Exercise: Set out the lines below as a numbered list, skipping any blank ones and leaving out the pictures.

— BEGIN Dataset records —

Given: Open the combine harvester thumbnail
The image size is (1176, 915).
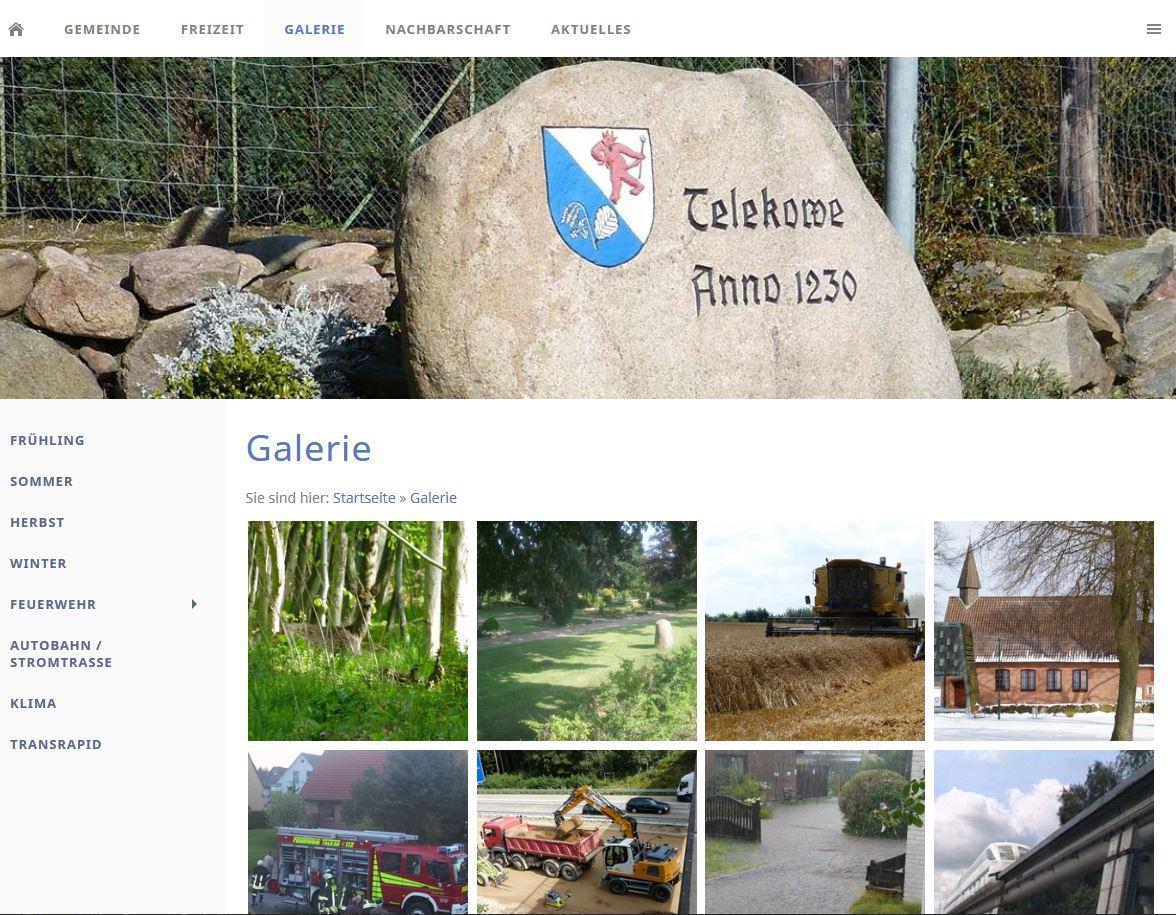Looking at the screenshot, I should pyautogui.click(x=814, y=631).
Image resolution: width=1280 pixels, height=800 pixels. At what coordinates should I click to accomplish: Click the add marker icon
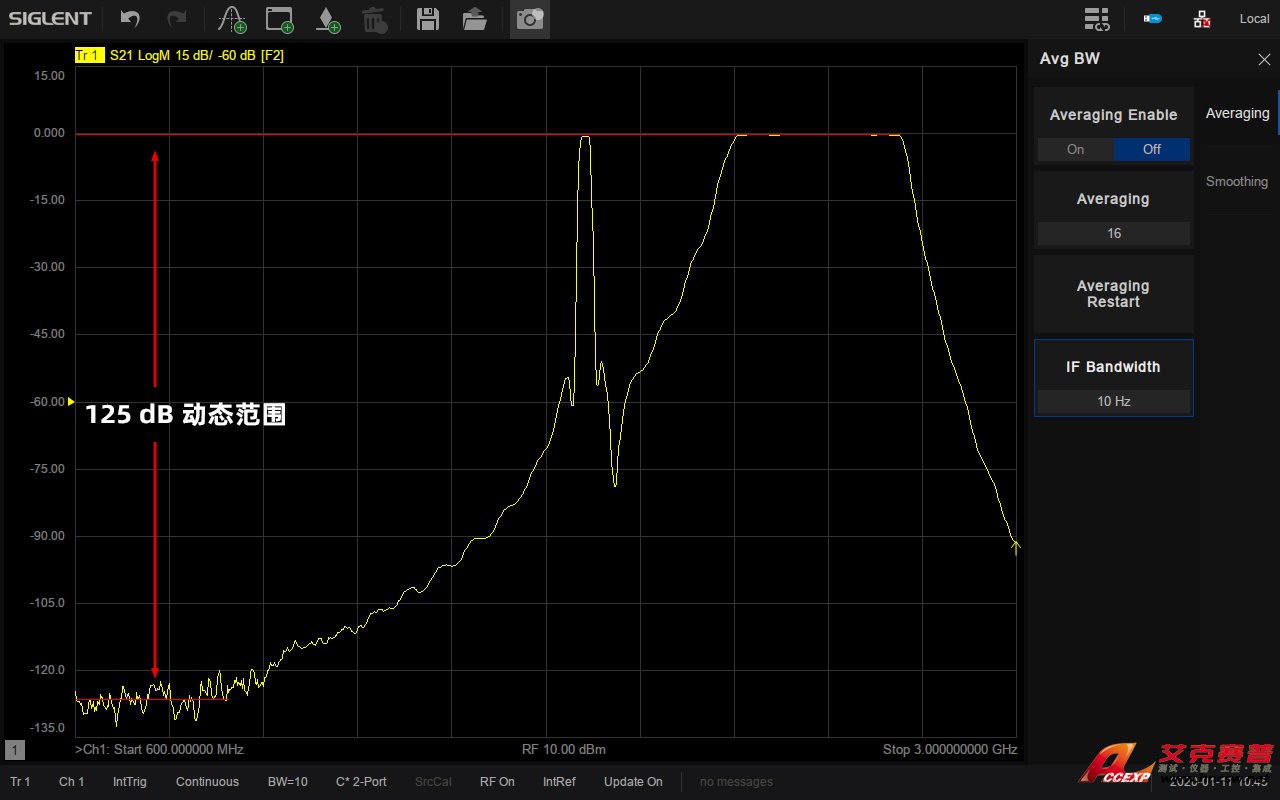pyautogui.click(x=327, y=19)
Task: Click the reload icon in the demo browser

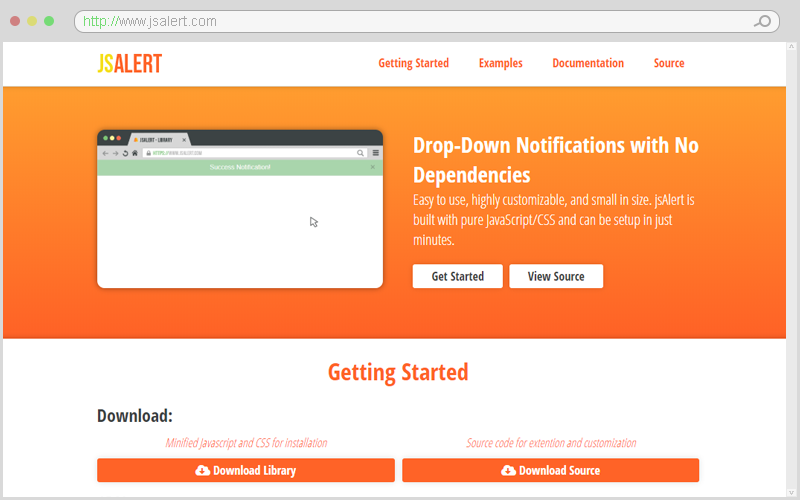Action: 125,153
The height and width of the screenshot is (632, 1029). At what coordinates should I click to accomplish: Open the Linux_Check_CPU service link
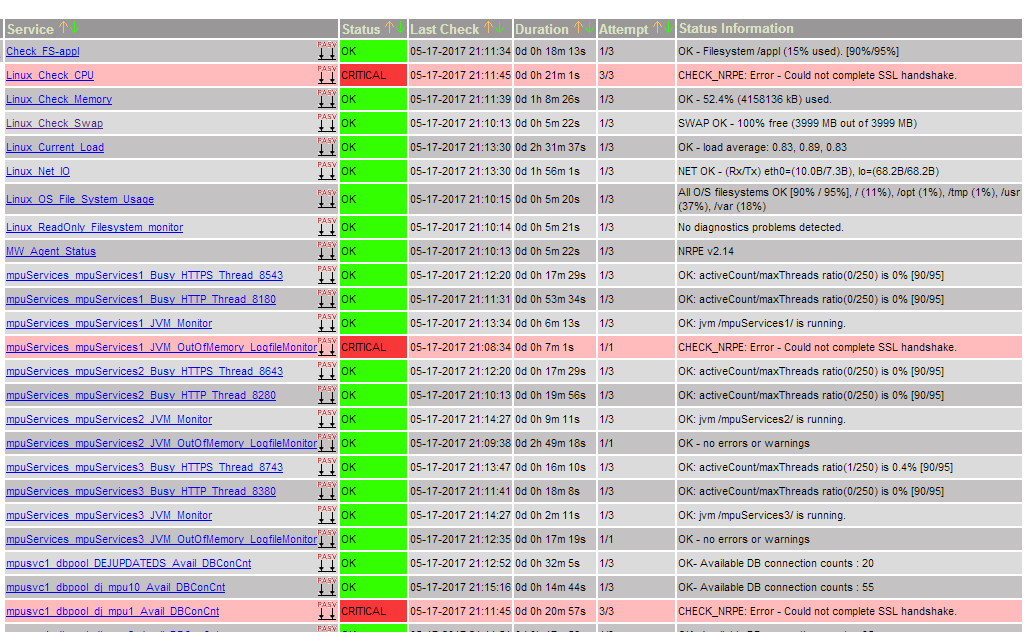coord(50,75)
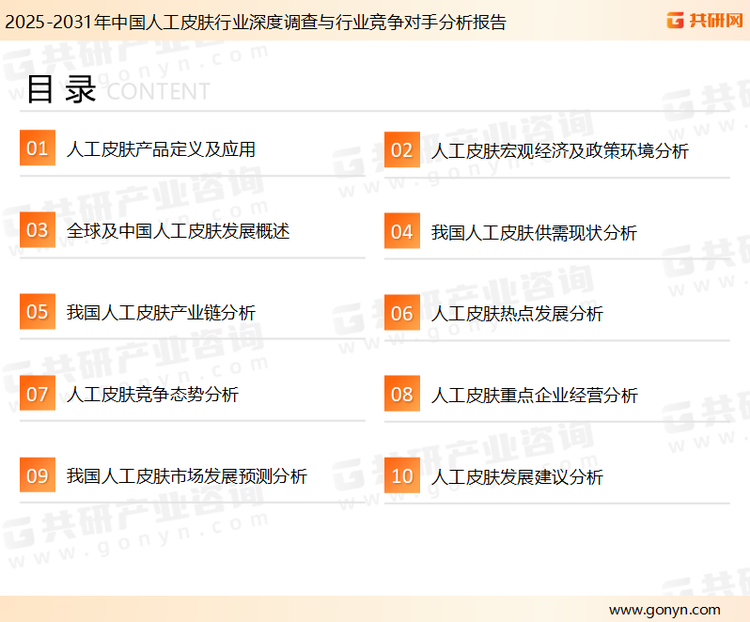Select the orange 07 chapter badge
Screen dimensions: 750x622
[37, 394]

— END Dataset records —

Answer to this exercise:
1. Given: Open the combine harvester thumbnail
2. The image size is (1176, 915).
3. Looking at the screenshot, I should pyautogui.click(x=814, y=631).
4. Image resolution: width=1280 pixels, height=800 pixels. At what coordinates should I click to accomplish: Click the add marker icon
5. pyautogui.click(x=327, y=19)
6. Task: Click the reload icon in the demo browser
7. Action: 125,153
8. The height and width of the screenshot is (632, 1029). At what coordinates should I click to accomplish: Open the Linux_Check_CPU service link
9. coord(50,75)
10. Select the orange 07 chapter badge
11. Screen dimensions: 750x622
12. [37, 394]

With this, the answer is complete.